Prosecutors say that suspect was involved in a gun battle with police died at local hospital, according to the Globe’s report and The Associated Press.
A second suspect in the bombing — who also reportedly exchanged gunfire with police — remains at large, according to the Globe’s website. A manhunt was underway.
A scene of chaos descended on Cambridge and Watertown — both just outside Boston — late Thursday night and early Friday morning, the Globe reported. Authorities confirmed a Massachusetts Institute of Technology police officer was shot to death on the Cambridge campus, according to the paper’s account.
Then an armed carjacking triggered a police chase into Watertown, about 10 miles west of Boston, the paper reported.
Hundreds of police officers poured in to both Cambridge and Watertown, according to police.
Television outlets reported that gunfire and explosions had been heard in the Watertown area around 1 a.m. Friday — midnight in Chicago.
Authorities could be heard calling for somebody to get on the ground and put their hands up. A loud thud was heard after someone shouted “fire in the hole.”
State police spokesman David Procopio said later in the morning: “The incident in Watertown did involve what we believe to be explosive devices possibly, potentially, being used against the police officers.”
The incident that apparently unfolded in Watertown came hours after a Massachusetts Institute of Technology police officer was shot and killed on the Cambridge campus.
No arrests had been made in the officer’s fatal shooting, and a manhunt was on for the shooter.
The officer had been responding to report of a disturbance Thursday night when he was shot multiple times, according to a statement from the Middlesex district attorney’s office and Cambridge police.
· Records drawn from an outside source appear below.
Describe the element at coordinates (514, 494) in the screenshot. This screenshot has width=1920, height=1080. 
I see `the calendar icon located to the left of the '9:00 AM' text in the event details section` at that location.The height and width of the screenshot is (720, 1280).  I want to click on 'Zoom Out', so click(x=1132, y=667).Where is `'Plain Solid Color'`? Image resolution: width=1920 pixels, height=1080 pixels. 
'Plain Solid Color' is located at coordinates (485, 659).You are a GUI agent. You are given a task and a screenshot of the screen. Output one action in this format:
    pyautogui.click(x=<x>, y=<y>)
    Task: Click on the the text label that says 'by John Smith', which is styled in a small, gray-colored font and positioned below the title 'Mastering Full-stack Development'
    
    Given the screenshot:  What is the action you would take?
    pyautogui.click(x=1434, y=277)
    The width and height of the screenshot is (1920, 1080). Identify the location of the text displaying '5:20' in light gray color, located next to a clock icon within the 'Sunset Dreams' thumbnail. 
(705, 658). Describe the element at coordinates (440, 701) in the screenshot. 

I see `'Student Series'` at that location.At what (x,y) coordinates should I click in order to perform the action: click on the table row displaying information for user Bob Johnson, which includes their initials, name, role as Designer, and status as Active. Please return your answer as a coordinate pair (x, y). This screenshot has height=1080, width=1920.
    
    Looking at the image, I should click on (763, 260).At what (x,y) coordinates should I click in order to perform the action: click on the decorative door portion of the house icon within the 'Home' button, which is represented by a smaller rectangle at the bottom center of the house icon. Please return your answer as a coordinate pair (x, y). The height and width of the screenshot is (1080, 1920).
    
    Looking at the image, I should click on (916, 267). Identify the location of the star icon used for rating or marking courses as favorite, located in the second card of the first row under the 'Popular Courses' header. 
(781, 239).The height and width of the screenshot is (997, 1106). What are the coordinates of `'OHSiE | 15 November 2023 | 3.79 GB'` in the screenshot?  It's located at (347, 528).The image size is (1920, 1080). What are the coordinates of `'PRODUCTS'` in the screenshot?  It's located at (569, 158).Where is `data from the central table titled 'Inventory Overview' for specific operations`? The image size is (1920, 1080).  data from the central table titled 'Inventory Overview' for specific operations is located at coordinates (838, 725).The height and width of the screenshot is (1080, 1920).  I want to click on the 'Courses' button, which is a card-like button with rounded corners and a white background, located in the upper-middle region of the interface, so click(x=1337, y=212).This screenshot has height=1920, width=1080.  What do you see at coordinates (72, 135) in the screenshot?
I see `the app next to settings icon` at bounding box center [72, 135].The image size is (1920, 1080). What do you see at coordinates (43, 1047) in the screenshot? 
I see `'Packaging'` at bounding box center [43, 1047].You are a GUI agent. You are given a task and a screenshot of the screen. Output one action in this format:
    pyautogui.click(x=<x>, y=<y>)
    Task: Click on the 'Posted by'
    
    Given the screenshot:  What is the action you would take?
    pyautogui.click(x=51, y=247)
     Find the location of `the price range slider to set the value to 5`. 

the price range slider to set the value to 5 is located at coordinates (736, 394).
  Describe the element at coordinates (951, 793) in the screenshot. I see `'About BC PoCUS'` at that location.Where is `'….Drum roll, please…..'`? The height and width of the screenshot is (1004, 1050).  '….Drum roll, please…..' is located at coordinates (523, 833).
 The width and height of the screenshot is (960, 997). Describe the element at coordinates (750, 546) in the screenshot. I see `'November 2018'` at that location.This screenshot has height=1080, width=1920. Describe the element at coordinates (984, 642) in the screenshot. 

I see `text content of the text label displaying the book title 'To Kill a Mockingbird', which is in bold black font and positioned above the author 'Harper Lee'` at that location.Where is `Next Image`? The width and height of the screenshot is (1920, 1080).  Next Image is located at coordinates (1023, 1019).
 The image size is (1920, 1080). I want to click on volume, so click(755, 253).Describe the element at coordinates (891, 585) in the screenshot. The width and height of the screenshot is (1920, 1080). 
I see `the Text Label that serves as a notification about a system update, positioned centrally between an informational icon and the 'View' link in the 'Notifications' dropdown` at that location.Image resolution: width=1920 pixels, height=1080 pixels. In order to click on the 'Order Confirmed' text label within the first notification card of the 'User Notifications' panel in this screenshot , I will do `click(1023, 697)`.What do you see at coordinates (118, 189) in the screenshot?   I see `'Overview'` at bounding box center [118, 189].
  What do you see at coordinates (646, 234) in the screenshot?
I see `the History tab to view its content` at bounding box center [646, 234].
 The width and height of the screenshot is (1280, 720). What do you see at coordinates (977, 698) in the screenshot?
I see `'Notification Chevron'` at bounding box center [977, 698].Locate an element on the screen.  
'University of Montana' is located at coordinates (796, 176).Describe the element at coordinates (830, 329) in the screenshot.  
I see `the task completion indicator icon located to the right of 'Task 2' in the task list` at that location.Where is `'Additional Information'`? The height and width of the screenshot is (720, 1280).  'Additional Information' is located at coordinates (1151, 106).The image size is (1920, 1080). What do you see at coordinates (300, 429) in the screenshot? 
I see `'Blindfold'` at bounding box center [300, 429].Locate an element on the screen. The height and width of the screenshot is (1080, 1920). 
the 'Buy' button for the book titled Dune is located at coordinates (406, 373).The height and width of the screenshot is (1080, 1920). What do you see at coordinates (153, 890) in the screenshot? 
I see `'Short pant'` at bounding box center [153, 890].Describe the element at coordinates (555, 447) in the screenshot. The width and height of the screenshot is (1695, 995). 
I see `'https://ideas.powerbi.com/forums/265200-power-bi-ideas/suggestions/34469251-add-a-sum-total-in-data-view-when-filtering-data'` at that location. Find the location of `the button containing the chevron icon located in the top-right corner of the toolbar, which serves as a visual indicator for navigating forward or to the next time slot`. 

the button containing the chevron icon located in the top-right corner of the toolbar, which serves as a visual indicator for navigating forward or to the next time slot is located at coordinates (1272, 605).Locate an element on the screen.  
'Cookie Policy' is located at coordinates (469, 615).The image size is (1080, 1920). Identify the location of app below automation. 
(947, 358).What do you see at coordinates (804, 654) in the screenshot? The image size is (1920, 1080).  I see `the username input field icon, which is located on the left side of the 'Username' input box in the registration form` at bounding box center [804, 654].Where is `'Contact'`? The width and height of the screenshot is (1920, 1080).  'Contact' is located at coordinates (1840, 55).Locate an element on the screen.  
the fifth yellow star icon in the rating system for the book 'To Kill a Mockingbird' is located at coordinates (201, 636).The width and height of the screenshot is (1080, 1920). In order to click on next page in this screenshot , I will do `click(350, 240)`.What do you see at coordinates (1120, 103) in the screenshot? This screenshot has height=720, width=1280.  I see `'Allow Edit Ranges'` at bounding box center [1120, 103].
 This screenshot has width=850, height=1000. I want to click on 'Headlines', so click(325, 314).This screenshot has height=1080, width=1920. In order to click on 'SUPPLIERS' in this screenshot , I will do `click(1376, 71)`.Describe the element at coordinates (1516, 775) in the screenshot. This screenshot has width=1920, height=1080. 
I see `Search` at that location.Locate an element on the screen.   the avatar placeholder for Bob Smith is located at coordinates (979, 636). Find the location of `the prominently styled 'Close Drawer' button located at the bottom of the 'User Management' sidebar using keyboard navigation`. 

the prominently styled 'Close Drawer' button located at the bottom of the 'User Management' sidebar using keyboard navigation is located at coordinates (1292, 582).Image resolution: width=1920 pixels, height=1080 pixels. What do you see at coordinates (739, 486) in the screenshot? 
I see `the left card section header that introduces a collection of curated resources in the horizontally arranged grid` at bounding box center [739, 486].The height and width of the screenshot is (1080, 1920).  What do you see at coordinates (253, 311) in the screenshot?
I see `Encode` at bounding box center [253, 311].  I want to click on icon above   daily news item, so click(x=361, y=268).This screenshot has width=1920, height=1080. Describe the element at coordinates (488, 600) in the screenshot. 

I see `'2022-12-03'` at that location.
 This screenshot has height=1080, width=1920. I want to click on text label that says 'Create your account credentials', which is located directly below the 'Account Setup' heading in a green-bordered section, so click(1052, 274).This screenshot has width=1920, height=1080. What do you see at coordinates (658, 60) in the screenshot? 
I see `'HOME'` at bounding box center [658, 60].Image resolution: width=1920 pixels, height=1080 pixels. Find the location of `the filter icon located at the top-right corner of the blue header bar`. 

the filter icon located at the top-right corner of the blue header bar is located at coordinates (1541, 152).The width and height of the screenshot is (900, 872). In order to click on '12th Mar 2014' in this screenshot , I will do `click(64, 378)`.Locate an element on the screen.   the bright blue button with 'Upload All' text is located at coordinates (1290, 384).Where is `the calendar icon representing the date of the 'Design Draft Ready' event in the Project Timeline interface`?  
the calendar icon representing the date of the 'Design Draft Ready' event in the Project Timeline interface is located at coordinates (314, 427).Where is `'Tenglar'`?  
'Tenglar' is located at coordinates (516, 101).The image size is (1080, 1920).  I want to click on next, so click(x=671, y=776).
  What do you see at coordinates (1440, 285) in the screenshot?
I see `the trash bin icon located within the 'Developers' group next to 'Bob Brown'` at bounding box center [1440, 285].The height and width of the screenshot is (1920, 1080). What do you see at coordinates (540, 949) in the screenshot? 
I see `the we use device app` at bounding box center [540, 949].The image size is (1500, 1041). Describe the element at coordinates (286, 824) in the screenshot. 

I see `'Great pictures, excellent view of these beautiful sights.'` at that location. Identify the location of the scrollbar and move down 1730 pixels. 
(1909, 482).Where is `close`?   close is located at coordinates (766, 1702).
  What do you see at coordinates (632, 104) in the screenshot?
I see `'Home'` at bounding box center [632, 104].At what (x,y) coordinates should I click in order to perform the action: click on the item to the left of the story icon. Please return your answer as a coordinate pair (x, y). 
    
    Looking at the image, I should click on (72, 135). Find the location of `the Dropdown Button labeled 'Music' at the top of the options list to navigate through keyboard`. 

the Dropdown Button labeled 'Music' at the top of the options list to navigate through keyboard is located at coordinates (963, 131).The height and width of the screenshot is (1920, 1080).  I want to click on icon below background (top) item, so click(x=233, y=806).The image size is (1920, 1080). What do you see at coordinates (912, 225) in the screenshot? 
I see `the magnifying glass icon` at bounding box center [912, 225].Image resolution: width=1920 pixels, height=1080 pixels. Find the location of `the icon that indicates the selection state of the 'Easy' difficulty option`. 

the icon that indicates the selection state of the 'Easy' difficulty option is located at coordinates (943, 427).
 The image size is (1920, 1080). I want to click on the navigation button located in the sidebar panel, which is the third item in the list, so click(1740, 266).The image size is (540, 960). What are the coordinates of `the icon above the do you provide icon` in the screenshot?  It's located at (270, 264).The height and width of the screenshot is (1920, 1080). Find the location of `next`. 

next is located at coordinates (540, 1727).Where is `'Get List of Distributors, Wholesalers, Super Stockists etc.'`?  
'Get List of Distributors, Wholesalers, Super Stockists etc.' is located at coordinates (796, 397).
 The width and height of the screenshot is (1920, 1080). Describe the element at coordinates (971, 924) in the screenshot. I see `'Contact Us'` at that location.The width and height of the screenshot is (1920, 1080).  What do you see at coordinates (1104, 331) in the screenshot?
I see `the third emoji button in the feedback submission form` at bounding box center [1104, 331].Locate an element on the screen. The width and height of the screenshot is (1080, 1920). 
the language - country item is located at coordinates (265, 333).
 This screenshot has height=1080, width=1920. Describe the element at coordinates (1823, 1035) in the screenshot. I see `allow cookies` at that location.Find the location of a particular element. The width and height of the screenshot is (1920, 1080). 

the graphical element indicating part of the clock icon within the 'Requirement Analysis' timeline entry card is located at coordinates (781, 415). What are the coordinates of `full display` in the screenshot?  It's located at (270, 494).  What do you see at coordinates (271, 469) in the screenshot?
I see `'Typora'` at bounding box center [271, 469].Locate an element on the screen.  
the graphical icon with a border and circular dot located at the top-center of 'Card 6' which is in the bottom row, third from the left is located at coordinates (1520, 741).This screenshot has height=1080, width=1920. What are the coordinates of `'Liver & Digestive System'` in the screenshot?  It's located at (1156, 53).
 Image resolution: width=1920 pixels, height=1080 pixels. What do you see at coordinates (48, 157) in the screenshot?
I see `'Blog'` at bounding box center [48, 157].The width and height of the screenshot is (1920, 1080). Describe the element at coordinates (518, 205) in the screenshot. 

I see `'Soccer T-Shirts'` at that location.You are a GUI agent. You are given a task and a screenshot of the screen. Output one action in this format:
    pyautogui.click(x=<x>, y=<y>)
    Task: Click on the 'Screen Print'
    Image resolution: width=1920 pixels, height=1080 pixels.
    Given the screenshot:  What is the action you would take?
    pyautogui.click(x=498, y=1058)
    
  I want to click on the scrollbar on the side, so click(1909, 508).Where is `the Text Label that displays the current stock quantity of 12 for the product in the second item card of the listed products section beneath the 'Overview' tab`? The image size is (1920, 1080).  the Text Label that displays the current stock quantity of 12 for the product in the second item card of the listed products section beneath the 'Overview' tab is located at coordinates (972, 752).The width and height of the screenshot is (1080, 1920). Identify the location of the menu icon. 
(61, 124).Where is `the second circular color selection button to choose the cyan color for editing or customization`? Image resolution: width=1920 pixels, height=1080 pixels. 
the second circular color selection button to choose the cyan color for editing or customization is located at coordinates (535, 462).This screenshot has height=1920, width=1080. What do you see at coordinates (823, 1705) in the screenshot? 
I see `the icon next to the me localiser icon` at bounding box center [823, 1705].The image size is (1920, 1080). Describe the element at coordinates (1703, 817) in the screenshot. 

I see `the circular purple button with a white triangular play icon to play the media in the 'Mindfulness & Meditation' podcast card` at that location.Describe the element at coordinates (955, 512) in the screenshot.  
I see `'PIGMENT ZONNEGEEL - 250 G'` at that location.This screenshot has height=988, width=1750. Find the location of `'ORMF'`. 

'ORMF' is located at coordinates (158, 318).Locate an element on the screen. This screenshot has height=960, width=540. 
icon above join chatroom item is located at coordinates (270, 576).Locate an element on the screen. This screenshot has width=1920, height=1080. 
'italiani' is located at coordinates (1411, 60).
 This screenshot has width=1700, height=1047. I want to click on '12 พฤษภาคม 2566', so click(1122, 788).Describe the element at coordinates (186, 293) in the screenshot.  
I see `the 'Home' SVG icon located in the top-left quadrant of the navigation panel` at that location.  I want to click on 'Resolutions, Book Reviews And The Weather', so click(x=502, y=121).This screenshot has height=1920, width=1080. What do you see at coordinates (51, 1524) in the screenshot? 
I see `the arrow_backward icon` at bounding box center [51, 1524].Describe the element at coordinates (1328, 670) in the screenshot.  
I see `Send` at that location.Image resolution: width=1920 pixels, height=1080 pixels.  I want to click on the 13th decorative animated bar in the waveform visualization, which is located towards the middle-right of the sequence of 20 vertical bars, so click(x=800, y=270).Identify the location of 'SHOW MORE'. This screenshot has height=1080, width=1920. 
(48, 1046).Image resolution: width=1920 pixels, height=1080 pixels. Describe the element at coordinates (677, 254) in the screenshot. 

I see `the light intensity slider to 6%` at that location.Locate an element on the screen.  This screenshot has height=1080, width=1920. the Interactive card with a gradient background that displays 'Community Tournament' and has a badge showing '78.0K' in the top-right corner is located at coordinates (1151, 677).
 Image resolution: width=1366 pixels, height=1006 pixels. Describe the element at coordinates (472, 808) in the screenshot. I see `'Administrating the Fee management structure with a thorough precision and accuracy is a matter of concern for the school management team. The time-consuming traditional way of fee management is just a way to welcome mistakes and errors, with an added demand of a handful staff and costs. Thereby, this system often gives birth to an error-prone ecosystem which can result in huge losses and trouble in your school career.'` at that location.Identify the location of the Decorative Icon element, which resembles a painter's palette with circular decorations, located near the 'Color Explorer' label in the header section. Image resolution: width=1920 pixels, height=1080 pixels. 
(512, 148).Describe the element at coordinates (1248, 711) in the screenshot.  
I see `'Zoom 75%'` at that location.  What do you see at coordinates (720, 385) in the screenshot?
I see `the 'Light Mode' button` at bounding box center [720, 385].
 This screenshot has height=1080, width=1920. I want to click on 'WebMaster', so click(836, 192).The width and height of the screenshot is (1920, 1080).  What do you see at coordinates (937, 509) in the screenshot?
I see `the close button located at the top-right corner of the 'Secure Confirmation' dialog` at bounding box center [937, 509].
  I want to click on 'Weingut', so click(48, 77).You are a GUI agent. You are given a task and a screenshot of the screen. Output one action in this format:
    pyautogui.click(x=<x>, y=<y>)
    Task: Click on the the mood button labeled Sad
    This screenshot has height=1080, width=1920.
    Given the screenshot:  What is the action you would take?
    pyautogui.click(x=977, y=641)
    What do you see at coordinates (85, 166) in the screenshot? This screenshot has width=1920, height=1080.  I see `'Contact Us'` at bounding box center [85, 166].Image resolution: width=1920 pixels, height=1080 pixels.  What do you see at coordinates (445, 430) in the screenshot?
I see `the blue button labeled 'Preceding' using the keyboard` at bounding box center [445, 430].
It said there were no other victims.
MIT said right after the 10:30 p.m. shooting that police were sweeping the campus in Cambridge and urged people to remain indoors. They urged people to stay away from the Stata Building, a mixed-use building with faculty offices, classrooms and a common area.
Hours later, MIT, which has about 11,000 students, said the campus was clear but the shooter was still on the loose.
A transit police officer was also shot and injured at one point, according to the Globe.